An exact copy of the entries is needed, with every line included.

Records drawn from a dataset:
--- START ---

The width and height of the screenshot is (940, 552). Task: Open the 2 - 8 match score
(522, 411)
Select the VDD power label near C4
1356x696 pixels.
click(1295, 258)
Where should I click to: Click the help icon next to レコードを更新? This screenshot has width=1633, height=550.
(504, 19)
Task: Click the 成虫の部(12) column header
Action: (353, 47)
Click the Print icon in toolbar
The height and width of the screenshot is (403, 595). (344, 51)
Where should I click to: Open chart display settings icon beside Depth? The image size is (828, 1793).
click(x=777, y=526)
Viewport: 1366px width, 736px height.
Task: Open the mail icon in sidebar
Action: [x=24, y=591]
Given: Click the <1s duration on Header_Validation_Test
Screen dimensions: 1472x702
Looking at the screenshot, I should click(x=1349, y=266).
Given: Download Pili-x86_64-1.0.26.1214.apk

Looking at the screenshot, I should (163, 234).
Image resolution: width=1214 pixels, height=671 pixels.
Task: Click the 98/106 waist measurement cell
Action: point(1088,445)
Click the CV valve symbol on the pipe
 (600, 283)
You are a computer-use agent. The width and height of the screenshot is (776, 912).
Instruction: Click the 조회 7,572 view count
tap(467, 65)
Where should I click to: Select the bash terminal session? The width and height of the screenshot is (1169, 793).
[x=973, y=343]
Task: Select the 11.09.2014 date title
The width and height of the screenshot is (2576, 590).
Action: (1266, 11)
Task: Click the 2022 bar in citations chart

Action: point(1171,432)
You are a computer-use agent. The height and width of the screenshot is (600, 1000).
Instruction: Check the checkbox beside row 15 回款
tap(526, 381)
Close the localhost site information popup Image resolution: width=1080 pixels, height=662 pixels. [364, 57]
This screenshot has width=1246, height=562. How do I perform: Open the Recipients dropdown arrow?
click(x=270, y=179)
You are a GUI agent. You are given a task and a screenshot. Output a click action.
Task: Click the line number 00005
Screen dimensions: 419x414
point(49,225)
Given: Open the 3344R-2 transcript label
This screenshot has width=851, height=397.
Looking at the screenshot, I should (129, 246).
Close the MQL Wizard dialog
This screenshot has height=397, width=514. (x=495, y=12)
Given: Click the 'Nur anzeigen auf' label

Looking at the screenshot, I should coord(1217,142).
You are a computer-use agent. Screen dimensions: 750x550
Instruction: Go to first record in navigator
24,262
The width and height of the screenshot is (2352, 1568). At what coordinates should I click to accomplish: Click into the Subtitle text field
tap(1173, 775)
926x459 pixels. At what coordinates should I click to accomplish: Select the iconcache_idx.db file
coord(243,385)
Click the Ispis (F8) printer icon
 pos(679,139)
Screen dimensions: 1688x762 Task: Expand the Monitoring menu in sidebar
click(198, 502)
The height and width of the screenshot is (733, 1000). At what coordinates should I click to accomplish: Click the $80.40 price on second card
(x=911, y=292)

--- END ---

Your solution:
The width and height of the screenshot is (940, 552). Task: Open the 2 - 8 match score
(522, 411)
Select the VDD power label near C4
1356x696 pixels.
click(1295, 258)
Where should I click to: Click the help icon next to レコードを更新? This screenshot has width=1633, height=550.
(504, 19)
Task: Click the 成虫の部(12) column header
Action: (353, 47)
Click the Print icon in toolbar
The height and width of the screenshot is (403, 595). (344, 51)
Where should I click to: Open chart display settings icon beside Depth? The image size is (828, 1793).
click(x=777, y=526)
Viewport: 1366px width, 736px height.
Task: Open the mail icon in sidebar
Action: [x=24, y=591]
Given: Click the <1s duration on Header_Validation_Test
Screen dimensions: 1472x702
Looking at the screenshot, I should click(x=1349, y=266).
Given: Download Pili-x86_64-1.0.26.1214.apk

Looking at the screenshot, I should (163, 234).
Image resolution: width=1214 pixels, height=671 pixels.
Task: Click the 98/106 waist measurement cell
Action: point(1088,445)
Click the CV valve symbol on the pipe
 (600, 283)
You are a computer-use agent. The width and height of the screenshot is (776, 912).
Instruction: Click the 조회 7,572 view count
tap(467, 65)
Where should I click to: Select the bash terminal session? The width and height of the screenshot is (1169, 793).
[x=973, y=343]
Task: Select the 11.09.2014 date title
The width and height of the screenshot is (2576, 590).
Action: (1266, 11)
Task: Click the 2022 bar in citations chart

Action: point(1171,432)
You are a computer-use agent. The height and width of the screenshot is (600, 1000).
Instruction: Check the checkbox beside row 15 回款
tap(526, 381)
Close the localhost site information popup Image resolution: width=1080 pixels, height=662 pixels. [364, 57]
This screenshot has width=1246, height=562. How do I perform: Open the Recipients dropdown arrow?
click(x=270, y=179)
You are a GUI agent. You are given a task and a screenshot. Output a click action.
Task: Click the line number 00005
Screen dimensions: 419x414
point(49,225)
Given: Open the 3344R-2 transcript label
This screenshot has width=851, height=397.
Looking at the screenshot, I should (129, 246).
Close the MQL Wizard dialog
This screenshot has height=397, width=514. (x=495, y=12)
Given: Click the 'Nur anzeigen auf' label

Looking at the screenshot, I should coord(1217,142).
You are a computer-use agent. Screen dimensions: 750x550
Instruction: Go to first record in navigator
24,262
The width and height of the screenshot is (2352, 1568). At what coordinates should I click to accomplish: Click into the Subtitle text field
tap(1173, 775)
926x459 pixels. At what coordinates should I click to accomplish: Select the iconcache_idx.db file
coord(243,385)
Click the Ispis (F8) printer icon
 pos(679,139)
Screen dimensions: 1688x762 Task: Expand the Monitoring menu in sidebar
click(198, 502)
The height and width of the screenshot is (733, 1000). At what coordinates should I click to accomplish: Click the $80.40 price on second card
(x=911, y=292)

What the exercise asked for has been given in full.